Когда у меня появлялся приятель и я сообщал об этом родителям, отец непременно спрашивал, как он учится. Я старался уклониться от прямого ответа. Если выяснялось, что приятель учится хорошо, то папа очень сердился и говорил:

— Вот видишь! Мальчик хорошо учится! И родители, наверное, им довольны. Только вот ты у нас такой оболтус.

А если новый приятель учился средне, то папа сердился еще больше и кричал маме:

— Видишь, Верочка! Нет чтобы дружить с хорошими мальчиками. Так ведь специально выбирает каких-то двоечников и лодырей.

Папа вообще часто бывал мною недоволен. Причем по самым неожиданным поводам. Помню, как-то раз меня оставили дома одного. Я сидел за столом и играл. Игрушек было немного. Набор бабушкиных пластмассовых индейцев и две шеренги революционных матросов со штыками наперевес. Их мне подарила мама. По сюжету мои индейцы сидели в крепости, сделанной из иностранных пивных банок. Такие пивные банки в 70-х годах были большой редкостью, и выбрасывать их никому не приходило в голову. Революционные матросы почему-то выступали у меня в роли колонизаторов. У них была задача взять крепость штурмом. Вариантов развития сюжета было несколько. Но, как правило, полуголые индейцы побеждали. Папа, кстати, всегда злился, когда я играл в индейцев и матросов, и кричал:

— Опять ты своих чертей выложил! Лучше бы делом занялся! Книжку почитал или музыку послушал. Мазурки Шопена…

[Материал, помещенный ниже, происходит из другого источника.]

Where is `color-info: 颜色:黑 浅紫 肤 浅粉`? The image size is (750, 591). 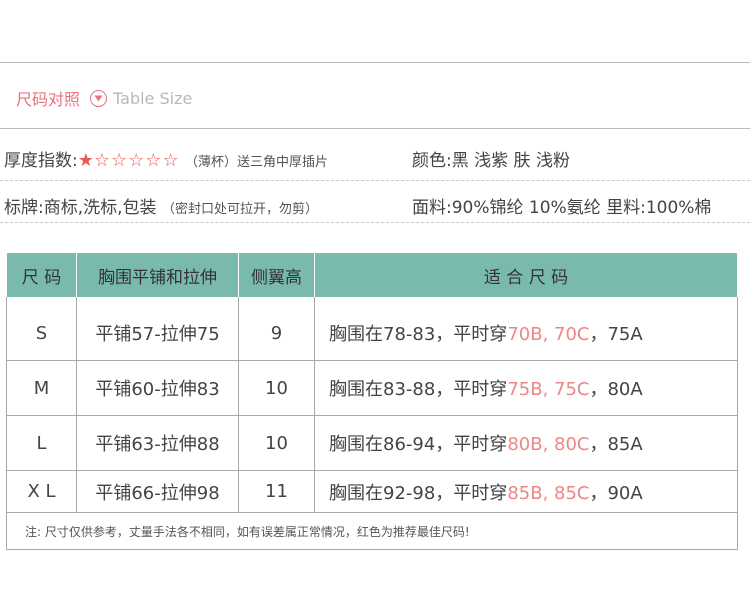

Поэтому играть в индейцев я мог только когда находился дома один. Но это, слава богу, случалось не так уж редко. Мама и папа много работали.

И вот я в очередной раз остался дома наедине с индейцами, революционными матросами и пивными банками. Я еще тогда хотел пустить в дело рыцарскую дружину из игрушечного набора «Ледовое побоище», который мне только что подарили.